Asked what difference the $192 million will make for the customers of all those utilities, Devine opened a blank spreadsheet and began typing.
“These are super rough estimates,” he said, but over the next 30 years, he calculated that it could collectively save the utilities more than $6.5 million a year, or close to $100 a year per customer account.
Emerging Contaminants, Emerging Solutions
During a tour of the Sanford Water Filtration Facility in January, Czar pointed to a row of pines swaying just beyond the perimeter fence. Sanford and its partners are close to publishing the first request for construction bids for the expansion. In a few years, he said, the trees will be replaced by a building containing the new granular activated carbon system. It will help ensure that PFAS concentrations in the finished water hover below what today’s technology can detect.
Hazen, for its part, continues to refine its modeling tools to help clients more quickly and accurately gauge the costs and challenges of PFAS removal—and not just for drinking water systems. If the EPA designates some PFAS as hazardous substances, solid waste containing the chemicals could become expensive to manage. The firm is researching technologies that could be used to destroy PFAS in treated sewage sludge.
“Utilities are facing some very tough challenges with PFAS right now,“ Hazen’s Bret Casey said of the new rule. “But we've been planning for this.

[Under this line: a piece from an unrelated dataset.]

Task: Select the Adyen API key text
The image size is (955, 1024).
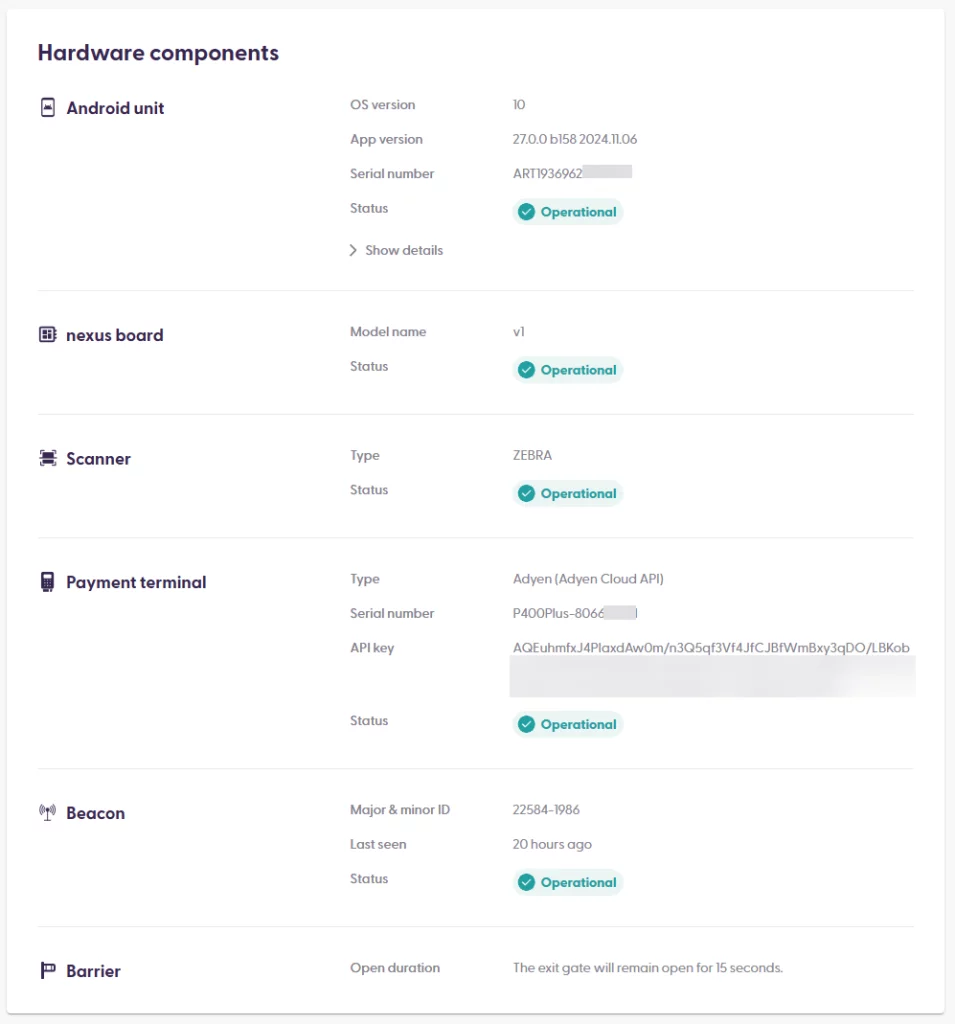Action: click(x=710, y=648)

We have the resources and the people to help them adapt to this new landscape.”
Czar said he’s constantly scanning the horizon for what else could come up. The design for the expanded facility left space for a system that could remove a pollutant called 1,4-dioxane, for example, just in case regulatory changes require it.
“These emerging contaminants are just that: by definition, emerging,” Czar said. “Which means there will be others. They never stop. We used to have a wastewater treatment plant superintendent who would say, ‘A clean world ain’t cheap.’ And it’s getting more expensive.”
“But I get it, and at its core, I agree with it,” he added of the regulatory climate. “I’m hoping smart people are out looking for stuff like that. It might help me and my family.”